The Master Cleanse, also known as the Lemonade Diet, has been around since the ‘70s. Yet it has recently been made popular by Beyoncé Knowles, who attributes her near 20-pound weight loss to this plan. For a minimum of 10 days, followers adhere to a strict diet of a lemon juice, maple syrup, water, and cayenne pepper concoction, drinking salt water and laxative tea as well. Side effects such as cravings, tiredness, irritability, hot bowel movements, and headaches are common but often shrugged off as symptoms of the body’s detoxification process. Although some proponents say they feel lighter and “cleaner” and have more energy after detoxing, Christine Gerbstadt, MD, RD, CSSD, CDE, a spokesperson for the ADA has stated, “these diets range in nature from being both ineffective and extremely dangerous to just ineffective.” Long-term detox done without the consultation of a healthcare professional can cause serious, life-threatening electrolyte imbalances. The body needs to be detoxed if you are exposed to radioactivity or heavy metal or poisons, not food. Eating a healthy, balanced diet based upon variety and moderation such as less saturated fat, sodium, and simple sugars and more plant-based [foods] is the best way to stay healthy.
Although many people may feel free to decide on their own whether detoxing is the right choice for them, there are certain people for whom detoxing or fasting can be downright dangerous. People with diabetes, low blood sugar, eating disorders, children, teens, pregnant women, and older adults are among those who should avoid these diets. If you are taking diabetes medications, you may put yourself in danger of too low blood glucose levels by cutting out food groups but continuing to take your medication. You should never alter your diabetic medications or make drastic changes in your diet without consulting your doctor or dietitian. Medications must be balanced with the food you eat. Pregnant women, children, and teens need enough calories and protein every day for proper growth and development. Older adults have unique nutrition needs that are sometimes difficult to meet, even on an unrestricted diet.

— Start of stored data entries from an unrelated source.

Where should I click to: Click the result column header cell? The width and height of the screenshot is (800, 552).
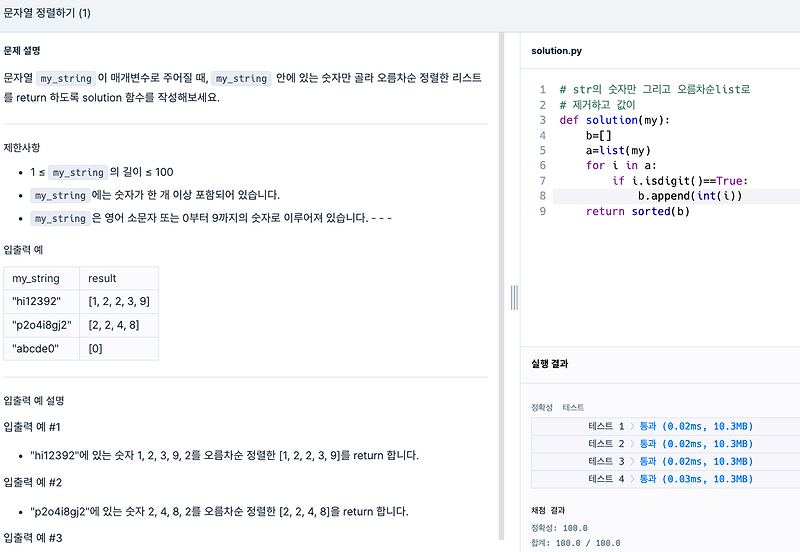click(119, 279)
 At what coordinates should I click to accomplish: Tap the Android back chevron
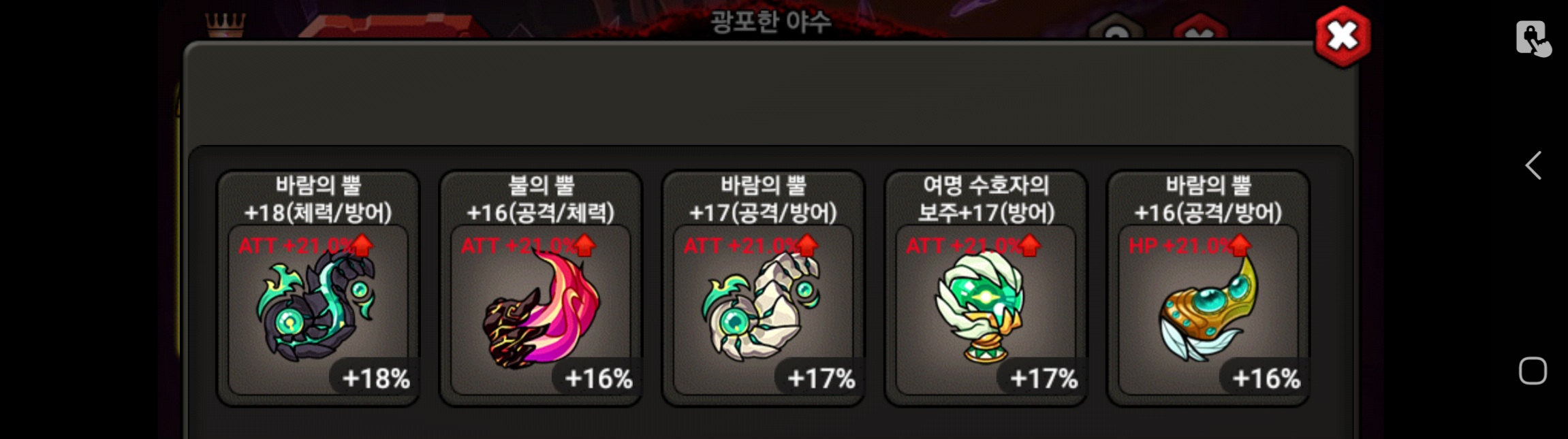(1533, 165)
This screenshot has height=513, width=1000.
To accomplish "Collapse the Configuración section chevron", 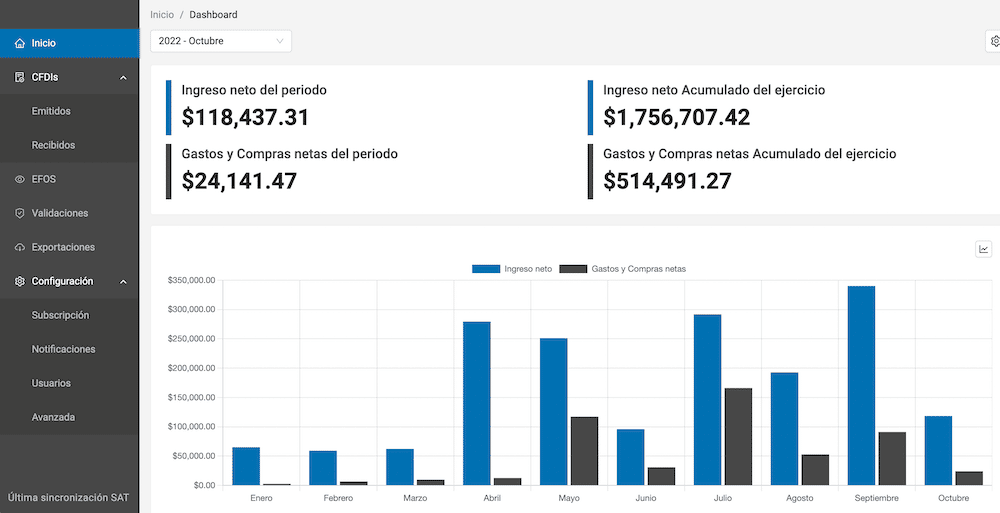I will point(123,282).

Because the research on detox dieting is lacking, its benefits are unknown at best. If fasting or modified fasting is done in the proper manner and under the supervision of a healthcare professional, it may be beneficial. Anecdotal accounts of people who have experienced everything from being able to break addictive cycles to people who have been occupationally poisoned with some type of toxic chemical emulate some of the potential benefits of detox. A three- to five-day detox diet plan is not likely to lead to problems and may even help motivate someone to make dietary changes in a healthier direction, such as eating more fruits and vegetables. This is not a long-term solution to a weight problem nor is it considered disease prevention. The use of herbal laxatives, enemas, syrup and saltwater solutions should be avoided, as these are not proven methods to remove toxins from the body. Instead, gradually increase fiber and water intake and perhaps try some probiotic yogurt drinks for improving intestinal health.
Keep in mind that fasting itself is not particularly good for weight loss. It’s what you do after the fast or after the cleanse period that ends up affecting your overall body weight. It’s only going to really benefit you if you follow it with healthy eating afterwards. Many professionals concur that detoxing has no place in nutrition care. A better message would be to eat a healthy meal plan based upon variety and moderation as a means to keep the body healthy.